I was recently gifted with a copy of “Navigating the Path to Industry: A Hiring Manager’s Advice for Academics Looking for a Job in Industry,” by M.R. Nelson. It’s a slim volume, building on the author’s experience as a biotech hiring manager to provide a step-by-step outline to transitioning from a MS/PhD/Postdoc to your first industrial job and beyond.
The advice is both specific and practical, guiding you from the nebulous “discover what you want to do” to fielding inappropriate questions about family planning. Little of the advice is earth-shattering, but it’s rare to see so much common sense in one place. The author should also be commended for finally offering a number of concrete benefits to signing up for LinkedIn, for example:
“Job-seekers considering different fields or making a career change [ie. from academia to industry] search their LinkedIn network to identify second level connections who might make good people to have informational interviews. The standard procedure is to email your first level connection and ask to be introduced to the person with whom you want to have an informational interview. Since you are being introduced by someone he or she knows, the new contact is more likely to agree to a meeting.”

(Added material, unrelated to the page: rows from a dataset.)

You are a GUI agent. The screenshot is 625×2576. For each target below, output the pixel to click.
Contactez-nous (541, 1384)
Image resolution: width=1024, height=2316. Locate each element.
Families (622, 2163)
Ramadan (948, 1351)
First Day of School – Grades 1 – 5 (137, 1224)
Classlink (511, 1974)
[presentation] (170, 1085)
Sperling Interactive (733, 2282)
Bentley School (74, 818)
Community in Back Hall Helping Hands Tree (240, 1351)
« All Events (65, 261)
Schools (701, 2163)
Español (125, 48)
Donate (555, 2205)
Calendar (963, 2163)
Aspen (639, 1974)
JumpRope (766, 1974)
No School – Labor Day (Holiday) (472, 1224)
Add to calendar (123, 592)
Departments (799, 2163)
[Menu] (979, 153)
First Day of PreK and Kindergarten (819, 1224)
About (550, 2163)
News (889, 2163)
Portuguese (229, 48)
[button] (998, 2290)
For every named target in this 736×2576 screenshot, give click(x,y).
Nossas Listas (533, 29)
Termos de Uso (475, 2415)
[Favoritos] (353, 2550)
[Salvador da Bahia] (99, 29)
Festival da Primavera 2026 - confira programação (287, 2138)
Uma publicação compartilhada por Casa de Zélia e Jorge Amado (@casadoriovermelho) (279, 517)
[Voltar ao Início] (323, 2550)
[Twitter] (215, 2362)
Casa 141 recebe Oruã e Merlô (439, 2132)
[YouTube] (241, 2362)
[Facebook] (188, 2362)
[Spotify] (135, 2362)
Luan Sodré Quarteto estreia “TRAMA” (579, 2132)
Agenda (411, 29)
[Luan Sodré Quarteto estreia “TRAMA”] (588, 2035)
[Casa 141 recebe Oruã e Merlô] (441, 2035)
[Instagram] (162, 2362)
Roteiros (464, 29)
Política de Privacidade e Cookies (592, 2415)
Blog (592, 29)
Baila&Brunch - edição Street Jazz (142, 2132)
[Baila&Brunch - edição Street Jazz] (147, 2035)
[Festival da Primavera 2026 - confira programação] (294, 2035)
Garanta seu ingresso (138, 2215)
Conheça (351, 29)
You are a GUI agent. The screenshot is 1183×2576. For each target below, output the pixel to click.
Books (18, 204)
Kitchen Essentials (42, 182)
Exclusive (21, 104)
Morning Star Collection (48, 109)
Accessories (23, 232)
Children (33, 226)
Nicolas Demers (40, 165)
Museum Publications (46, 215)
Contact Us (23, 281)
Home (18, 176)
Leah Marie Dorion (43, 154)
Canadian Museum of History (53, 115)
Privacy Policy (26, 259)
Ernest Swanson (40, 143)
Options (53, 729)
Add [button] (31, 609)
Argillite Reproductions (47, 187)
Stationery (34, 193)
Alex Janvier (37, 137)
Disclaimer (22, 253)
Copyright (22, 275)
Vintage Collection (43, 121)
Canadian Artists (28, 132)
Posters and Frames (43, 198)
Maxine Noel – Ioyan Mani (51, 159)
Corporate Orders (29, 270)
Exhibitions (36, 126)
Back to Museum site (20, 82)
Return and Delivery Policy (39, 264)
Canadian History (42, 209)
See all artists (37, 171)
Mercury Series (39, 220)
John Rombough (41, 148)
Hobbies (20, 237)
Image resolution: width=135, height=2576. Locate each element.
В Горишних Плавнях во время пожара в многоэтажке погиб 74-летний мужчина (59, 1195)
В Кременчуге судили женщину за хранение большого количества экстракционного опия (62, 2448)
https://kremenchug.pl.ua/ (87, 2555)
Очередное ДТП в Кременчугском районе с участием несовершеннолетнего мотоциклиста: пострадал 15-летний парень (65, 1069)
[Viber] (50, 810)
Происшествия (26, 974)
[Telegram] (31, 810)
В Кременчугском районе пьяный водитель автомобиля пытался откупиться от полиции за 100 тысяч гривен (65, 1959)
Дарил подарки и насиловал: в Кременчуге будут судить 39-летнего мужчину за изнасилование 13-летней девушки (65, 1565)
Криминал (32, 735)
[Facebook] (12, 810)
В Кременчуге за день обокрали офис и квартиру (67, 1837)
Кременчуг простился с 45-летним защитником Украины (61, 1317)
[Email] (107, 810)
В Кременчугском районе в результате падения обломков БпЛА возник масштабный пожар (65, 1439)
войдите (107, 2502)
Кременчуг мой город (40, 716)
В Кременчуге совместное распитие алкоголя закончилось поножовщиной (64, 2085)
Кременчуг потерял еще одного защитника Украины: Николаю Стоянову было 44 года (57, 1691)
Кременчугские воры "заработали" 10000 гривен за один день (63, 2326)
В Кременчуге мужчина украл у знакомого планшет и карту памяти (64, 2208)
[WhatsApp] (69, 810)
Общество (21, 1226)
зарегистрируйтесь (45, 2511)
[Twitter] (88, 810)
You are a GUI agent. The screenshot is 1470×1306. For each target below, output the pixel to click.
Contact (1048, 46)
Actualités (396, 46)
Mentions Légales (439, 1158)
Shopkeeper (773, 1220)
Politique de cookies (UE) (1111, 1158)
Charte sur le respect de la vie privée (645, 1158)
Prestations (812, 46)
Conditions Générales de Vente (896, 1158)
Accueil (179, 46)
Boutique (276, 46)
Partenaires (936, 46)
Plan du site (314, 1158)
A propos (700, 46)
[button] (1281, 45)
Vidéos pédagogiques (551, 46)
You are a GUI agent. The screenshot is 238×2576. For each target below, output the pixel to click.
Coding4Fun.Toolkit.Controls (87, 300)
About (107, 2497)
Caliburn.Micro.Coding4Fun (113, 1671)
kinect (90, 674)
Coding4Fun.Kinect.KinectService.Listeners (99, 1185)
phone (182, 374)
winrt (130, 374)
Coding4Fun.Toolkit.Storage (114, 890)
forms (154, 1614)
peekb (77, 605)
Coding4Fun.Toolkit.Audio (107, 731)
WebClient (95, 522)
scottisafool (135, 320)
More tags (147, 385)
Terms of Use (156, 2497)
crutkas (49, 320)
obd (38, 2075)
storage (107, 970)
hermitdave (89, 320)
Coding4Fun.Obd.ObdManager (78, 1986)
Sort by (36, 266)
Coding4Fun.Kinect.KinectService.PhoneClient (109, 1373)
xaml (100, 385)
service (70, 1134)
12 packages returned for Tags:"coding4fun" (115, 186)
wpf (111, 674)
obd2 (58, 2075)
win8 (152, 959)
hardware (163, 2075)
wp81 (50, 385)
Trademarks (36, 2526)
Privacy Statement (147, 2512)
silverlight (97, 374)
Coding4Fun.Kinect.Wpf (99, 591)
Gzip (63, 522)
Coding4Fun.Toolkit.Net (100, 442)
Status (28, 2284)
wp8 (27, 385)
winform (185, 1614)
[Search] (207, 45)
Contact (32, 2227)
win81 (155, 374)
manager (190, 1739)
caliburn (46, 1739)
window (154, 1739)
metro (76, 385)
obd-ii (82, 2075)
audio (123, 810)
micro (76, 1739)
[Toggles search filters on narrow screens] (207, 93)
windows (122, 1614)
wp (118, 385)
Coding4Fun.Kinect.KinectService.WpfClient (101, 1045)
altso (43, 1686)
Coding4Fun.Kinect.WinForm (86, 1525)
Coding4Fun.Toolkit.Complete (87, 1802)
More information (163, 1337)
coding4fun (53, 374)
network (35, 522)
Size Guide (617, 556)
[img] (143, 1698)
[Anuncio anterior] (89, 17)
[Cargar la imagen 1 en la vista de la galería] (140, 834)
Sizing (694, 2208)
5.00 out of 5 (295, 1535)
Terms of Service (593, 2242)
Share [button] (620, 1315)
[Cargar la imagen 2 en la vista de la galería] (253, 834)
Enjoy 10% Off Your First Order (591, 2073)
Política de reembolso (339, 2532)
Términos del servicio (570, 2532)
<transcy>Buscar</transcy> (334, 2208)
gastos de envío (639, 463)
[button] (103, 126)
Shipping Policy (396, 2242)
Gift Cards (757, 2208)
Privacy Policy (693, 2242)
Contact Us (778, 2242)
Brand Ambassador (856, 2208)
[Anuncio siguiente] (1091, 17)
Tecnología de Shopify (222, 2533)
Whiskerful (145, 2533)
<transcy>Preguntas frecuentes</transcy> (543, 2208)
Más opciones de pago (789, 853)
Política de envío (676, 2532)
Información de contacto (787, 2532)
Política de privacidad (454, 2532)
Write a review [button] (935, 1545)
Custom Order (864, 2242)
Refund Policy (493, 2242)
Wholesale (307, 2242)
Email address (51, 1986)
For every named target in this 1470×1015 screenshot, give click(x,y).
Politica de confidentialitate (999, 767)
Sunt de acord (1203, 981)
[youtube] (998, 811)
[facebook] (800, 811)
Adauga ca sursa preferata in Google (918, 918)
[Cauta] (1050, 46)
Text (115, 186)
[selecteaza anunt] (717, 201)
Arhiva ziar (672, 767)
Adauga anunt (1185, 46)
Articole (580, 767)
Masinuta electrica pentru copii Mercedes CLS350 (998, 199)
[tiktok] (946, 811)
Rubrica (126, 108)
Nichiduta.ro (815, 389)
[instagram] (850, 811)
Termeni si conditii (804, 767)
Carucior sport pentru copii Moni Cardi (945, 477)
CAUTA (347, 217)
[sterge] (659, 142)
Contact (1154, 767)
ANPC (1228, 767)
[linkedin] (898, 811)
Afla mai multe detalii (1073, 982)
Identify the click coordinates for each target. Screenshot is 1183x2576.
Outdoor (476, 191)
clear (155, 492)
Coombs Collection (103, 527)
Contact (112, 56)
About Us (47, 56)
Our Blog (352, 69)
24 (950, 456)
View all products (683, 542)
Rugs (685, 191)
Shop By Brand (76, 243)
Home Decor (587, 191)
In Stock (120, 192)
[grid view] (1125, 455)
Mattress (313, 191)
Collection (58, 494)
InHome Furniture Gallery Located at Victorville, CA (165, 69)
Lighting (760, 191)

Chemjobber provided his own impressions last month, which helped put the book on my radar. Like him I highly recommend you get your own copy, and would go so far as to say it should be required reading for ~2nd year graduate students, regardless of their career aspirations. That early in grad school the future is far from certain, and it takes several years to build a good network .
 Worst case, much of this book’s advice works equally well for finding collaborators.